= Work instructions =
A. In the tib-fib joint text, about how far does the proximal fibula move in each direction as the knee flexes and extends?
B. Using the tib-fib joint text, explain why tib-fib injuries are most often seen in sports that involve twisting forces around the knee and ankle.
C. Condense the paragraph of the tib-fib joint text that begins "In my non-athletic clients" into a short bulleted list that keeps its main facts.

┌─ Excerpted text

One of the primary functions of the tib-fib synovial joint is to help dissipate lower leg torsional stresses during gait. When the knee is extended, the biceps femoris, popliteus, and lateral collateral ligaments provide good joint stability, but with the knee flexed, these connective tissues lose much of their supportive capability. That’s one reason tib-fib injuries are most often seen in sports that involve twisting forces around the knee and ankle, such as football, wrestling, soccer, judo, gymnastics, long jumping, and skiing.
In my non-athletic clients, tib-fib problems typically arise from overuse injuries on jobs that require repetitive activities. Clinically, I’ve found many clients presenting with lateral tib-fib pain from overuse also have an underlying body structure deficit, such as overpronated feet and valgus knees. In these cases, forces accumulate that cannot be properly dissipated or, worse yet, may be misdirected into areas not intended to handle the load, as we will see in the case study presented later in this article.
Common signs and symptoms of tib-fib dysfunction:
- Pain with one-legged weight bearing
- Outer knee pain aggravated by direct pressure to the fibular head
- Limited knee extension
- Crepitus (grinding) during knee movement
- Visible deformity
- Ankle movements that provoke lateral knee pain
Palpation and AssessmentYale University researcher Dr. John Ogden was the first to conduct studies evaluating the anteroposterior (A-P) motion of the proximal fibula and correlating it with positional changes of the knee.1 He found that when the knee flexes, the proximal fibular head moves anteriorly, and during knee extension, the fibula translates posteriorly (approximately one centimeter in both directions). In Image 2. , I demonstrate an assessment version of Ogden’s A-P glide on my client Keith’s right knee.

└─
┌─ Record set

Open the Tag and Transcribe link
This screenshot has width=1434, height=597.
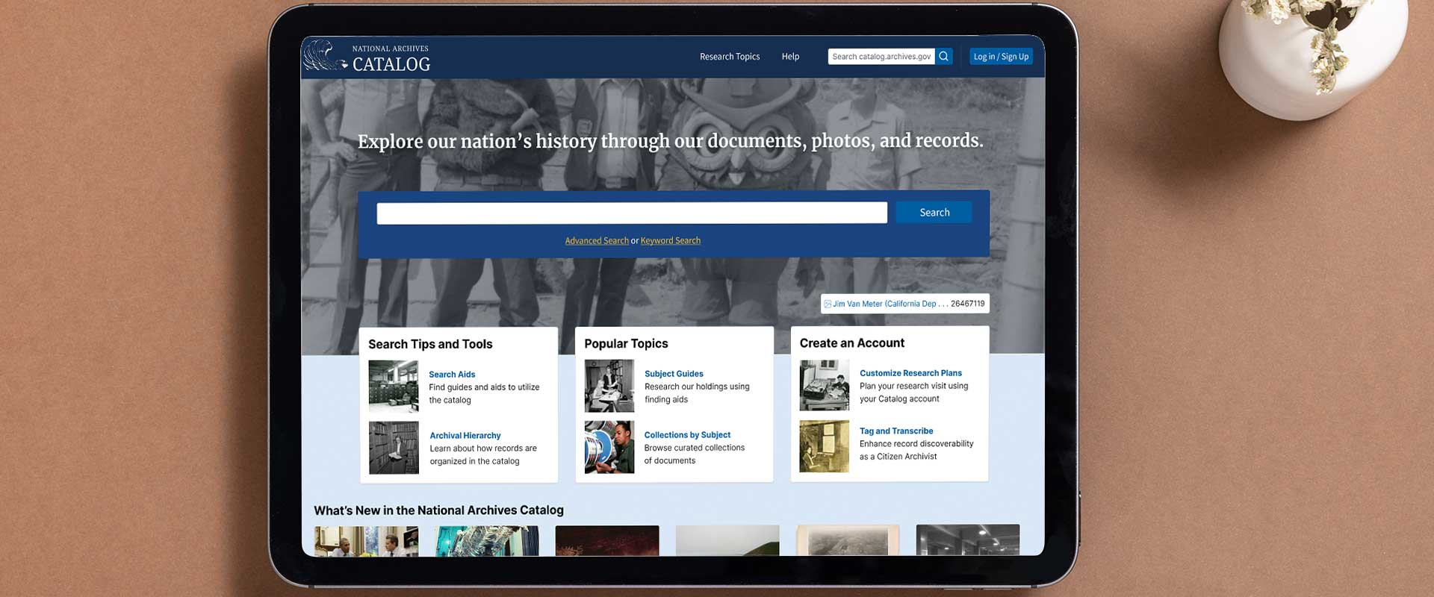pos(896,431)
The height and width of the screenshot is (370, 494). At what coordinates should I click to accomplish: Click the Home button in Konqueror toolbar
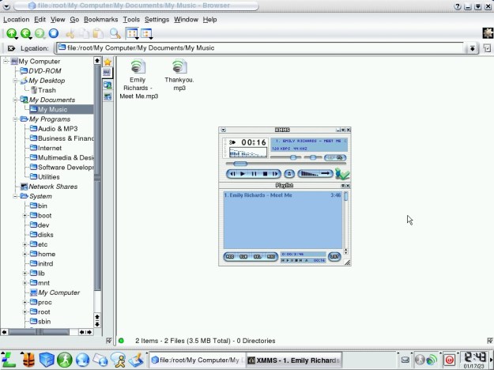54,34
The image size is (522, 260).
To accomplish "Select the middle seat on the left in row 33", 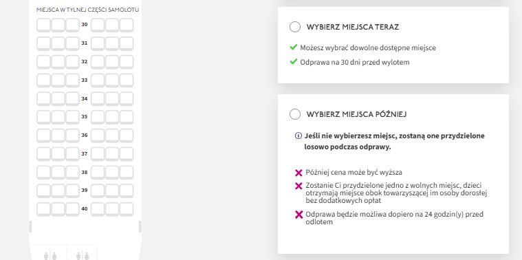I will point(58,80).
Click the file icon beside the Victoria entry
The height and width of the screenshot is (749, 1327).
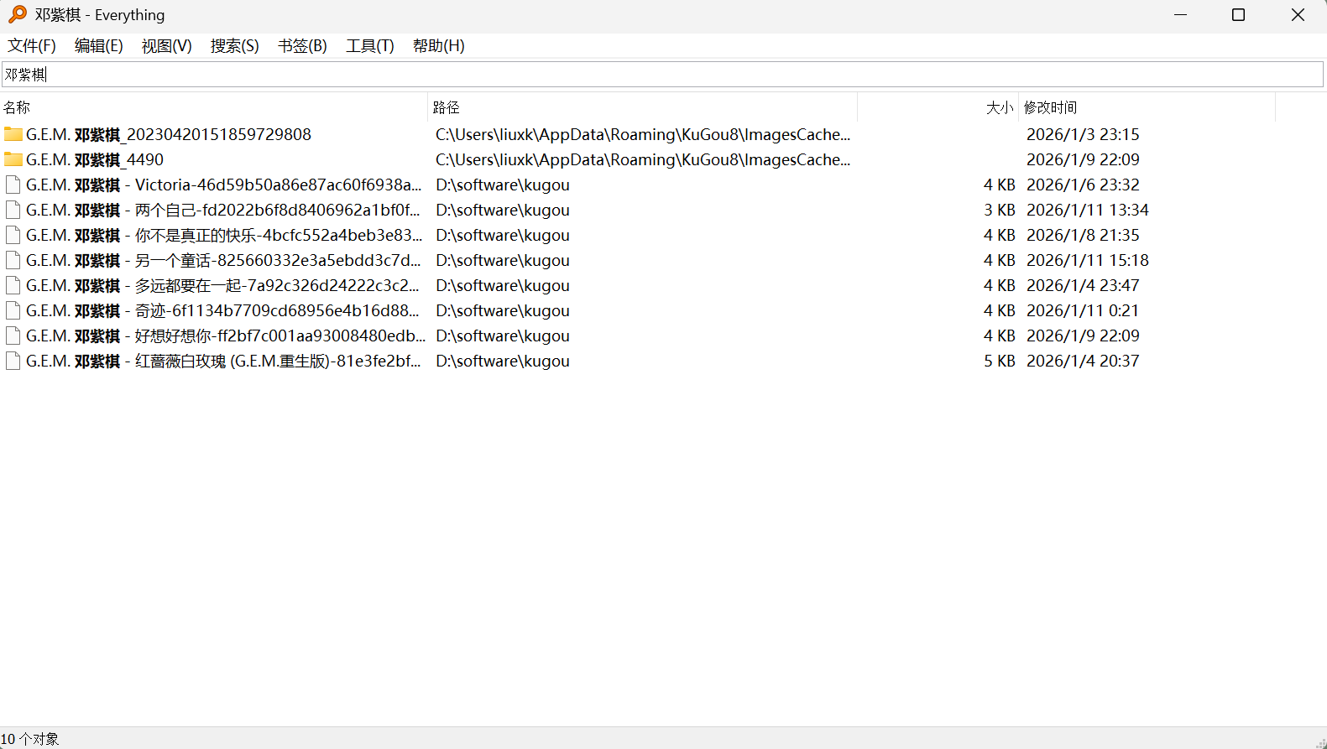coord(13,185)
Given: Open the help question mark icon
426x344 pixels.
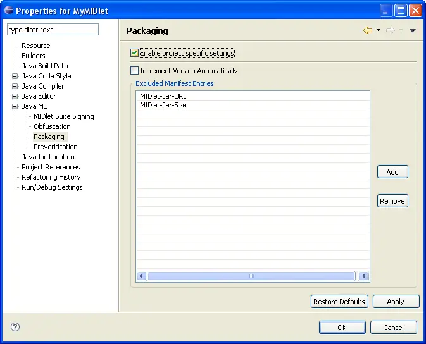Looking at the screenshot, I should tap(15, 327).
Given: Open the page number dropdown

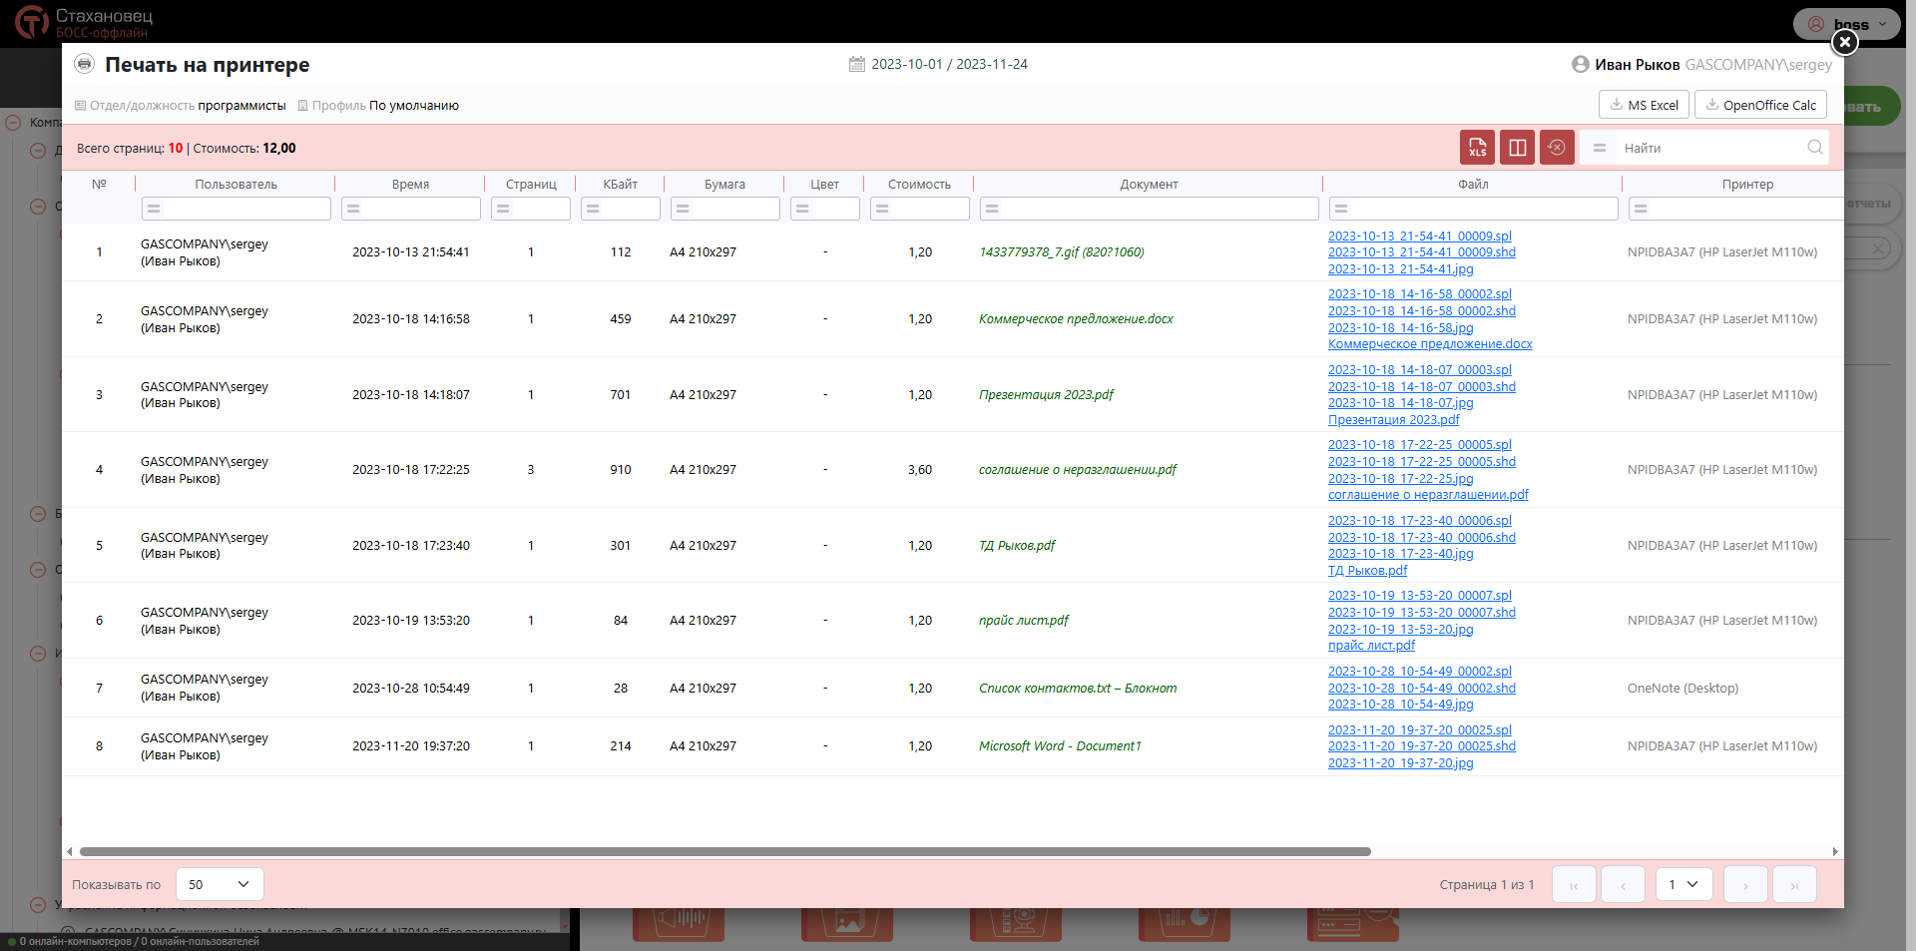Looking at the screenshot, I should (1683, 884).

└─

= Outputs by task =
A. Approximately one centimeter in both directions.

B. The tib-fib joint helps dissipate lower leg torsional stresses, and with the knee extended the biceps femoris, popliteus, and lateral collateral ligaments keep it stable. When the knee is flexed, these connective tissues lose much of their supportive capability, so twisting forces leave the joint more vulnerable.

C.
- In non-athletic clients, tib-fib problems typically come from overuse injuries on jobs with repetitive activities.
- Many clients with lateral tib-fib pain from overuse also have an underlying body structure deficit, such as overpronated feet and valgus knees.
- In these cases, forces build up that cannot be properly dissipated or may be misdirected into areas not meant to handle the load.